-- BEGIN Selected excerpt --

Task — Banking day offset

You are given a start date and offset counter. Optionally you also get a bank holiday date list. Given a number of days and a start date, return the number of days adjusted to take into account non-banking days. In other words: convert a banking day offset to a calendar day offset.

Non-banking days are weekends and bank holidays.

Examples

Example 1
Input: $start_date = '2018-06-28', $offset = 3, 
   $bank_holidays = ['2018-07-03']
Output: '2018-07-04'

Thursday bumped to Wednesday (3 day offset, with 
   Monday a bank holiday)

Example 2
Input: $start_date = '2018-06-28', $offset = 3
Output: '2018-07-03'

Analysis

I do enjoy date challenges. I've slightly deviated from the statement of this one because I already have a function - bank_hols - that calculates English bank holiday dates. I wrote it in 2001 since when my programming style has developed somewhat, but it works. The tricky dates are of course Good Friday and Easter Monday: you can see how I calculate those in the comments, a method which I took from an early paper that later became the book Calendrical Calculations by Nachum Dershowitz and Edward Reingold.

-- END Selected excerpt --
-- BEGIN Data excerpt --

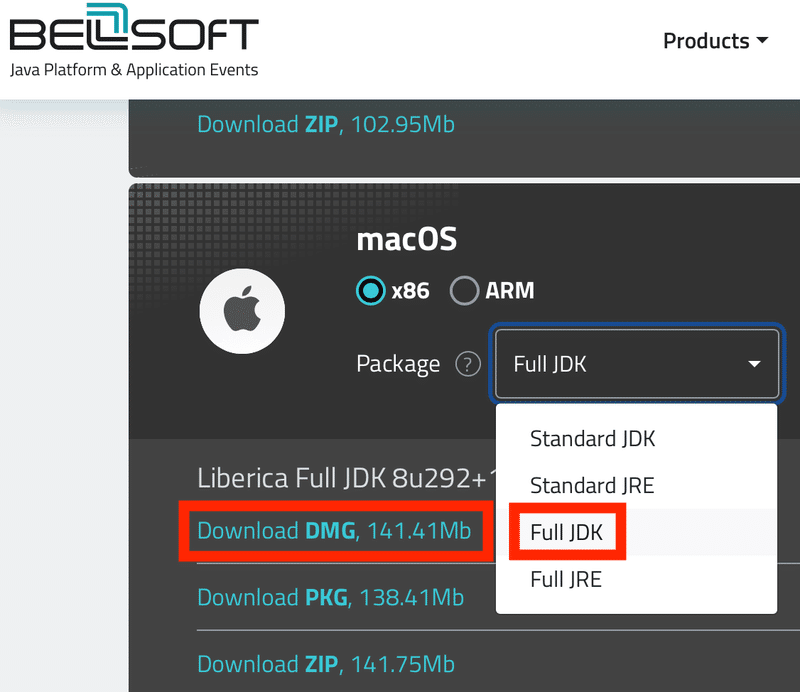Download the 138.41Mb PKG file
The image size is (800, 692).
point(331,598)

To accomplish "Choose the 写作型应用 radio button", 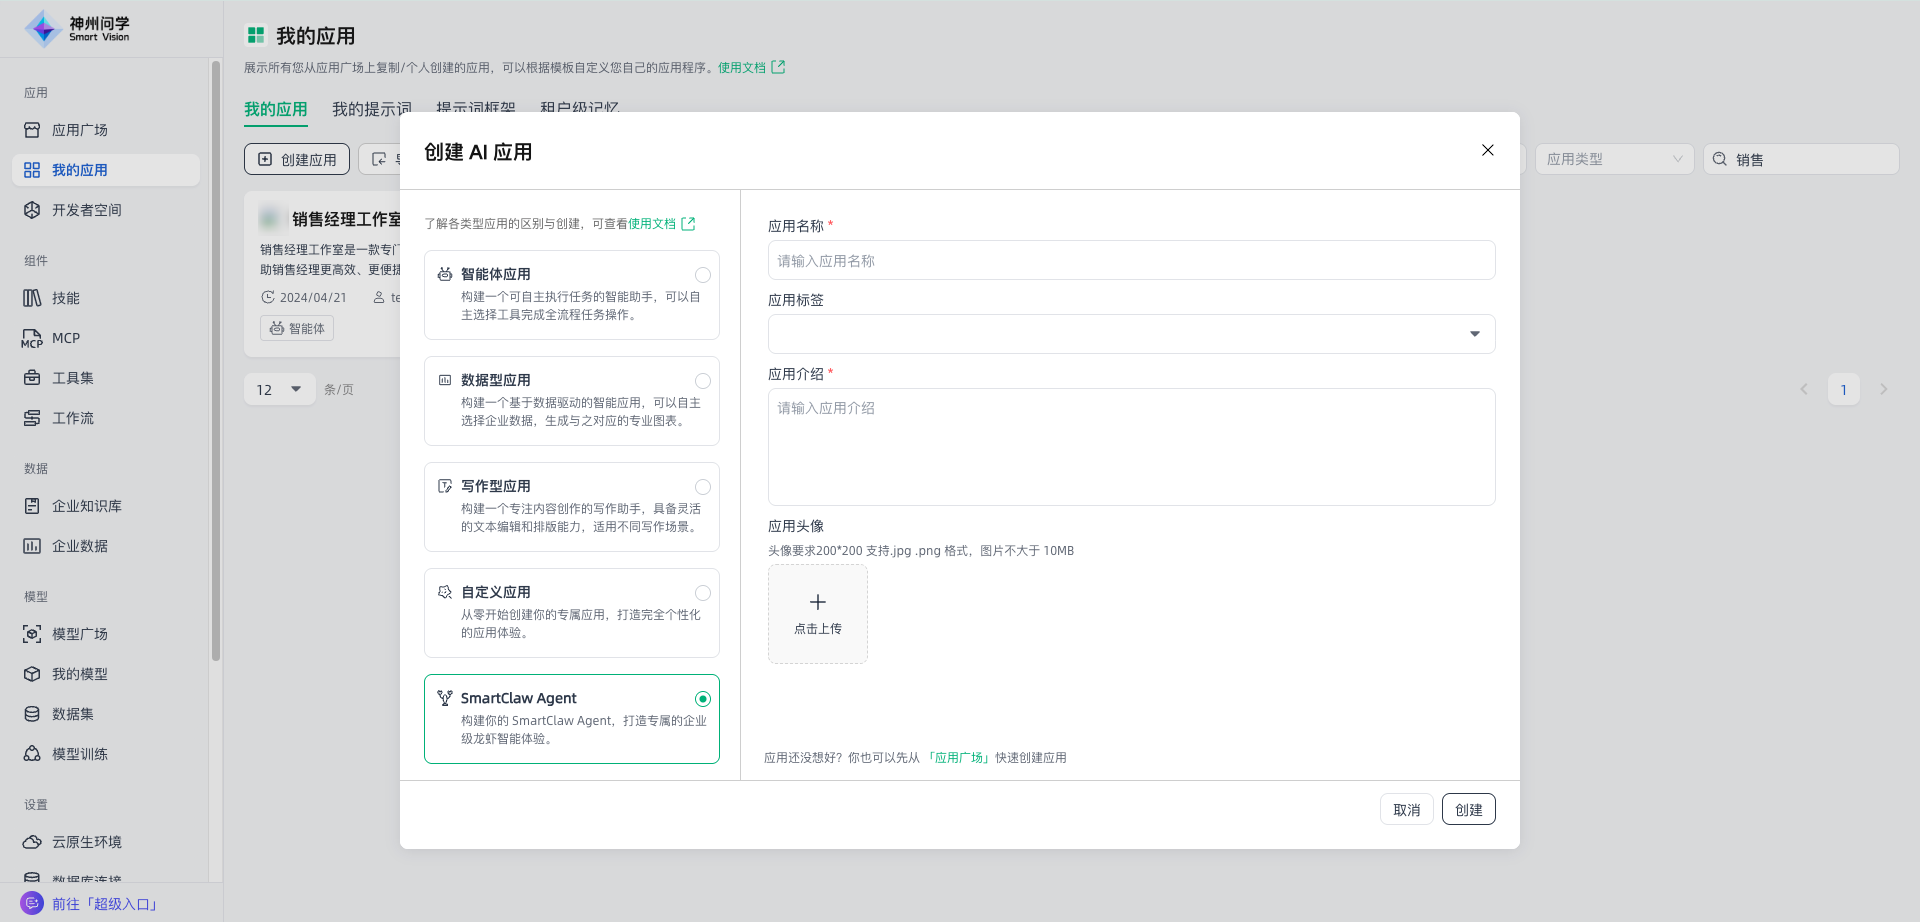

-- END Data excerpt --

> **Directions for this task**:
In the banking-day-offset text, which distinct dates are written in year-month-day form?

> **Worked answer**:
2018-06-28, 2018-07-03, 2018-07-04